Je hausse les sourcils et reporte mon attention sur le vieux film que nous regardons. Je ne sais même pas vraiment de quoi ça parle, c'est juste une histoire bourrée de clichés, comme je les déteste.

Une nouvelle fois, le téléphone se met à vibrer et l'écran s'allume. Je jette un coup d'œil à Luke qui n'a pas l'air décidé à répondre.

-      Répond, bon sang ! C'est peut-être important.

-      Ce n'est jamais important, Diana, dit-il d'une voix platonique.

Je soupire et saisis son portable. Suivi d'un cœur, le nom « maman » illumine l'écran.

-      Luke, tu as quinze appels en absence de ta mère !

-      Et alors ?

-      Répond, je crache d'une voix sèche.

Si j'étais à sa place, je commencerai a vraiment me faire du souci. Personne n'insisterait autant, sauf en cas de problème. Si ça se trouve, quelque chose de grave lui est arrivé, et Luke n'en a juste rien à faire.

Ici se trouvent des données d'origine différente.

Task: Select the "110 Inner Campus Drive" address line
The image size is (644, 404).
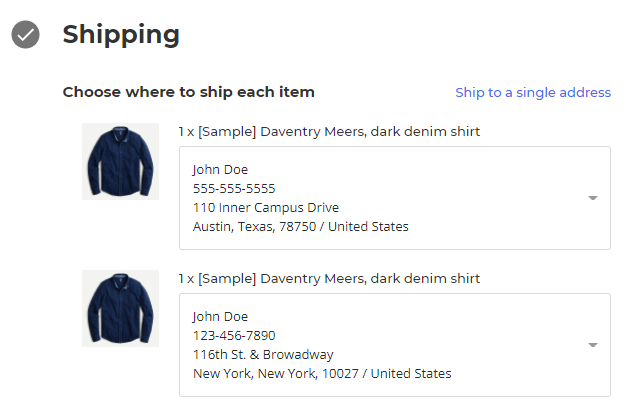Action: tap(266, 208)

Je lui tends le mobile mais il secoue la tête, refusant de m'écouter.

–       Imagine qu'elle est eu un problème, un accident, quoique ce soit. Il faudra que tu décroches à un moment, alors autant le faire maintenant.

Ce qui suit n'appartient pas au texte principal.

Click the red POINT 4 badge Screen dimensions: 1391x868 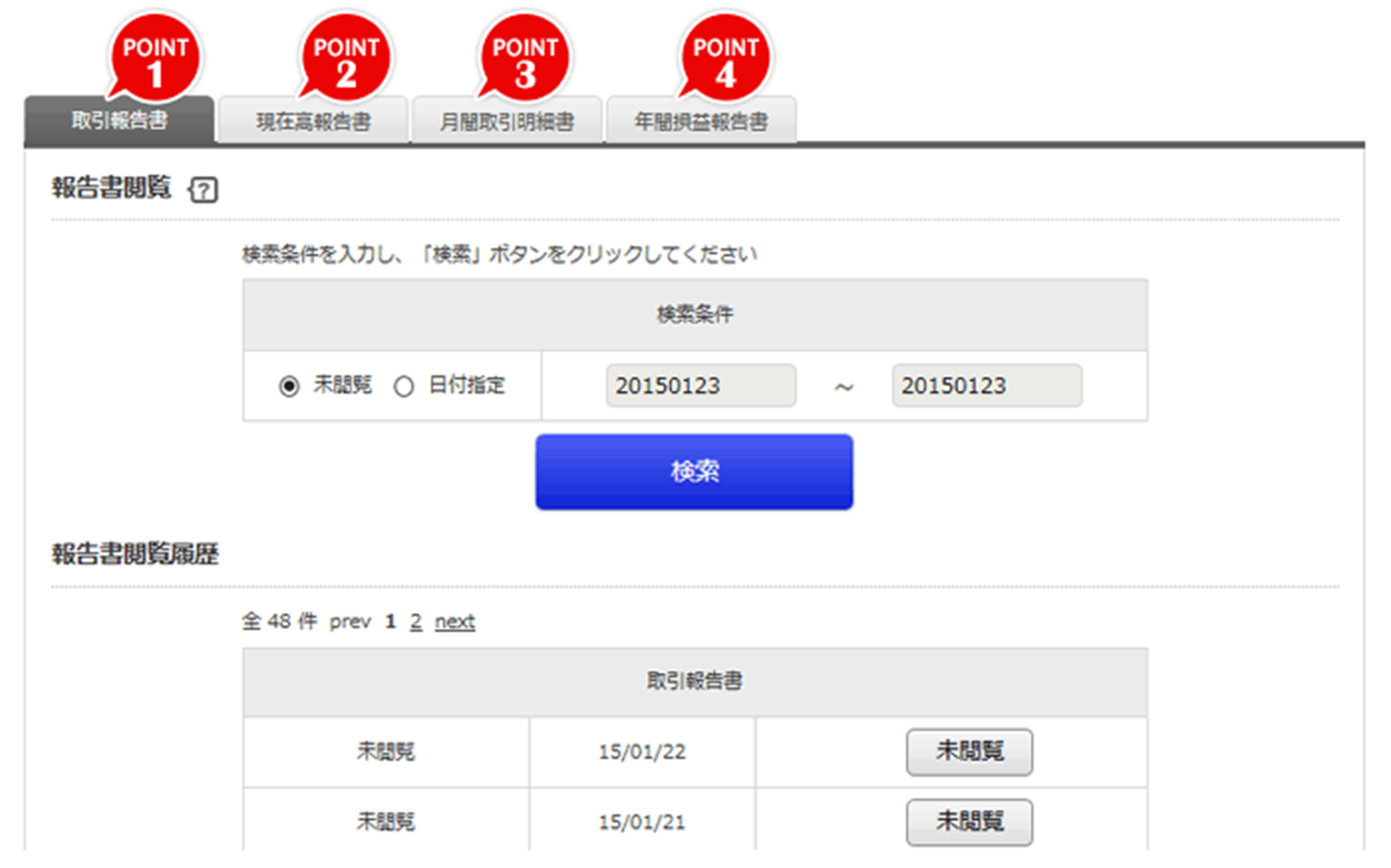(725, 59)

-      Je ne veux pas lui parler, Diana. Alors arrête de me gonfler, d'accord ?

J'hallucine. C'est moi qui le gonfle ? Je me lève sans plus attendre, agacée par son comportement.

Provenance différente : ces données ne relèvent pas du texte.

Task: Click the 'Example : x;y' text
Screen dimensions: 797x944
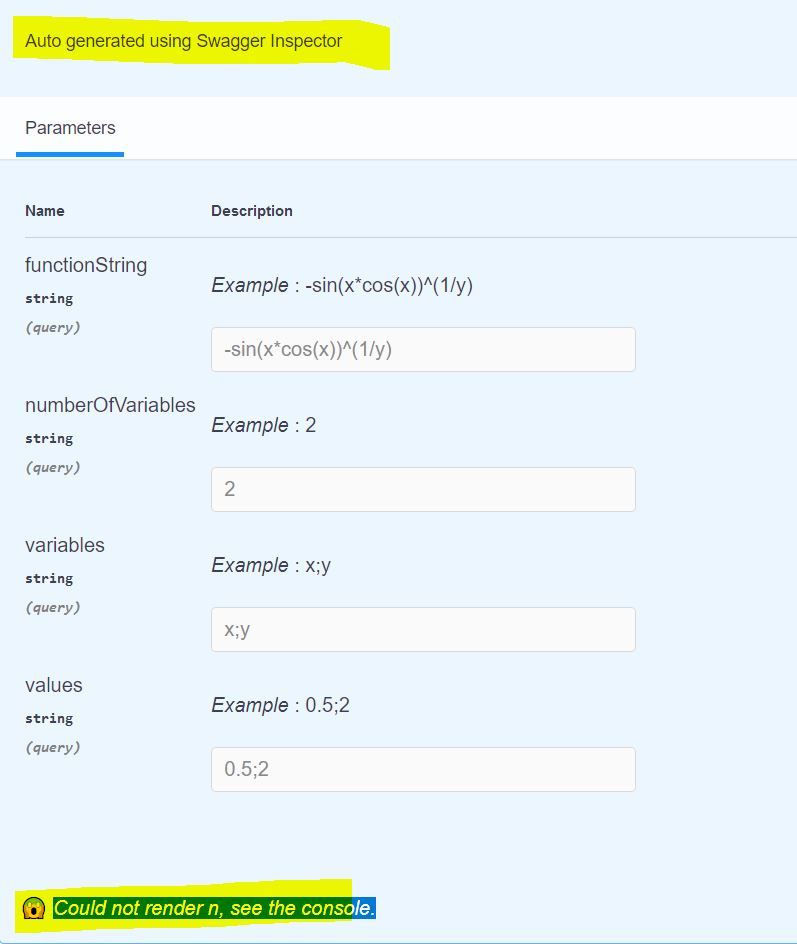Action: click(271, 565)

-      Quoi ? dit-il en me détaillant de haut en bas du regard.

-      C'est ta mère, Luke ! Pourquoi est-ce que tu lui fais ça ?

Il penche la tête et un sourire étire ses lèvres. Mais ce n'est pas ce sourire que je trouve si beau chez lui. Non. C'est un sourire carnassier, digne d'un tueur en série. Et je sais que ce qu'il s'apprête à me dire va faire mal, très mal.

-      Et ta mère à toi, on en parle ?

Je pince l'arête de mon nez entre mes doigts et respire profondément.

-      Ça n'a rien à voir, Luke.

-      Justement, ça n'a rien à voir. Je ne sais pas comment tu agis avec ta mère, et honnêtement, je m'en fiche. Si je n'ai pas envie de lui répondre, alors c'est mon choix. Ça ne te regarde pas, OK ? Ma vie ne te regarde pas.

Je ne réponds rien et me contente de le fixer dans les yeux.

-      Tu piges ce que j'te dis, ou t'es devenue encore plus tarée qu'avant ?

-      Tais-toi, Luke, bon sang. Tais-toi...

Il rigole et joue avec la télécommande de la télé. Son téléphone est toujours en train de sonner.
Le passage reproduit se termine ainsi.